Conscious Relaxation Techniques: How to Unplug, Reset and Revitalize
Article At A Glance
Most of us need to unplug and relax. Conscious relaxation takes only a few minutes and can lead to greater vitality and overall well-being. When we relax, our blood pressure, heart rate, digestive functioning, and hormonal levels shift toward balance. Our brain waves typically slow down, and we can experience a blissful state of well-being.

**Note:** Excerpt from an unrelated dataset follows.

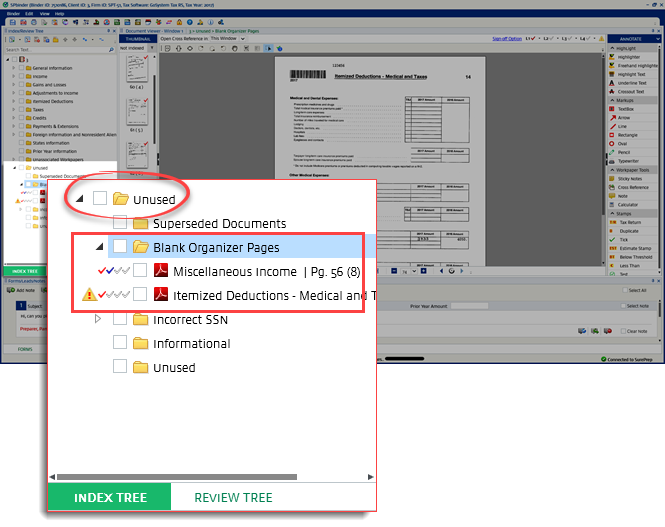This screenshot has width=665, height=527.
Task: Open the View menu
Action: tap(45, 13)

Author Anne Lamott said, “Almost everything will work again if you unplug it for a few minutes … including you.” Finding healthy, productive ways to unplug is important during stressful, difficult times. The practice of conscious relaxation can do that for you. Reduce stress, and anxiety and increase inner awareness as you experience deeper relaxation by incorporating conscious relaxation techniques in your daily life.
What Is Consciousness?
First: What does it mean to be conscious?

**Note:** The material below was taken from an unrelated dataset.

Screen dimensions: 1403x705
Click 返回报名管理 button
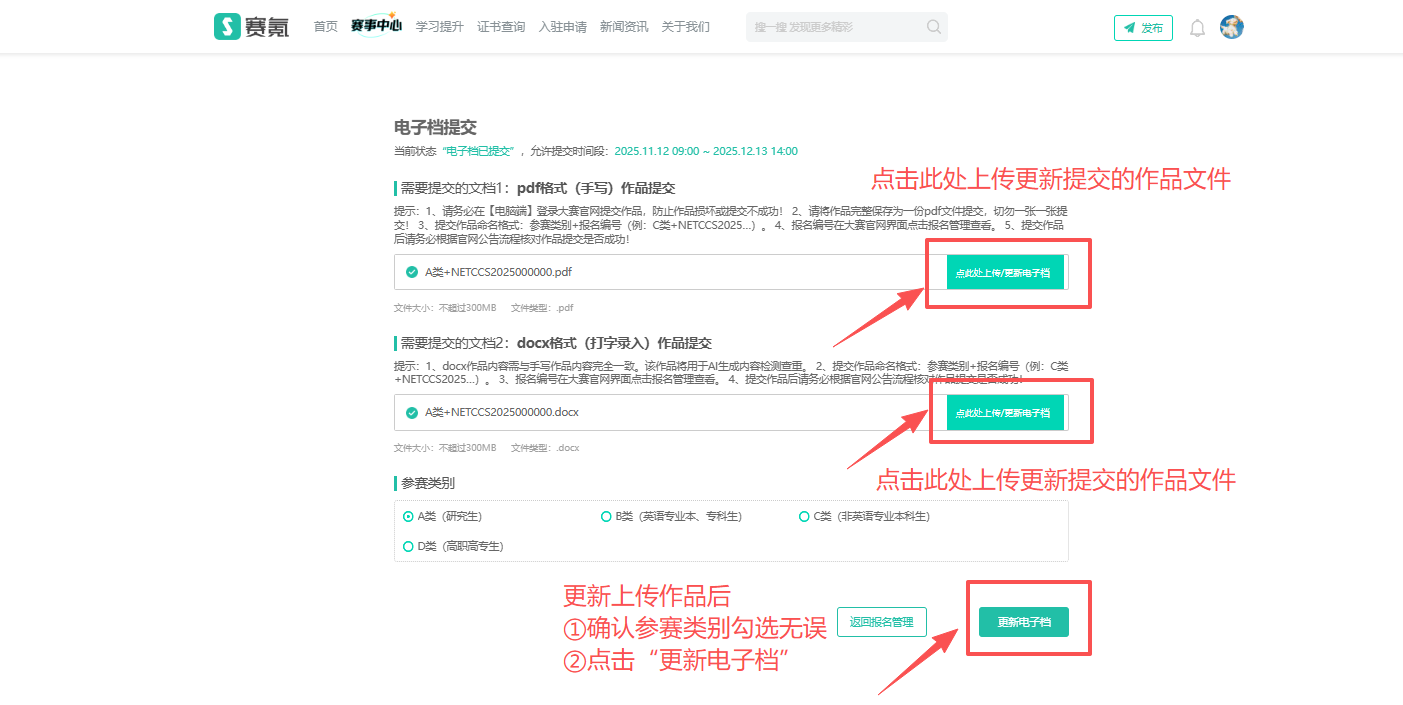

That depends on who you ask and what level of being conscious you want to work on. Consciousness, at its simplest, is awareness of internal or external existence and experience. It is the most familiar and yet the most mysterious aspect of our lives in Earth school.
To answer this question, we have to look at the relationship between the brain, mind, and consciousness. The brain is a visible, tangible part of the physical body. It weighs about 3.3 lbs. (1.5 kilograms), makes up about two percent of a human’s body weight, and contains billions of nerve fibers, which are connected by trillions of synapses. The brain is the physical structure that explains how we think. During an autopsy, the brain can be seen, touched, and dissected.
The mind is the source of our thoughts, emotions, and what we think and feel. It influences our view of the world, our actions, and how we relate to ourselves, others, and life in general. Your conscious mind is what you use when you pay attention to your physical body, its movement
through space, your breath, the beating of your heart, awareness of bodily functions such as digestion and elimination and to notice changing energy levels throughout your day. Mind and consciousness are not physical. During an autopsy, mind and consciousness cannot be seen, touched or dissected.
Understanding Deep Relaxation: What Is Mind, and What Is Consciousness?
So the next question might be: “is consciousness in the mind or is the mind in consciousness?” Here’s my answer: If consciousness is limited to the mind, our focus is generally on the five-sense material world and what we think, feel, and do.
Here’s an example of this:
- Thinking: Why is traffic so backed up? I’m going to be late for class.
- Feeling: I am frustrated and irritated.
- Behavior: My lips are tight, and my hands are drumming the steering wheel.
If we think of the mind as being in consciousness, we can uncover material from the deeper levels of our consciousness to learn why we think, feel, and act as we do. Here’s an example of that:
- Thinking: Traffic is backed up. I’m going to be late for class. I’ll have to wait. It is what it is.
- Feeling: I feel frustrated and irritated. I don’t like waiting. It brings up my fear of not being in control.
- Behavior: I’ll take some deep breaths, put on some relaxing music and wait. If traffic doesn’t clear up in 10 minutes, I’ll call and let them know I’ll be late. It is what it is.
What Does It Mean to Relax Truly?
This is a bit easier to define. Relaxation is a state of being free from tension and anxiety. It’s about resting your mind and body, an important aspect of self-care. Relaxation takes place on all layers of self-awareness. When we relax, our blood pressure, heart rate, digestive functioning, and hormonal levels shift toward balance. Our brain waves typically slow down, and we can experience a blissful state of well-being.
Conscious Relaxation Techniques: A Partnership Between Mind and Body
Conscious relaxation allows you to remain awake and aware while relaxed in order to observe, understand, manage, and integrate your experience. This awareness involves both the everyday mind and the Witness. Sometimes both are tuned in, and sometimes the mind drifts, but the Witness remains aware. This often happens during guided practices. How many times have you experienced something like, “My mind was floating off somewhere between here and wherever, but I heard every word in the practice!”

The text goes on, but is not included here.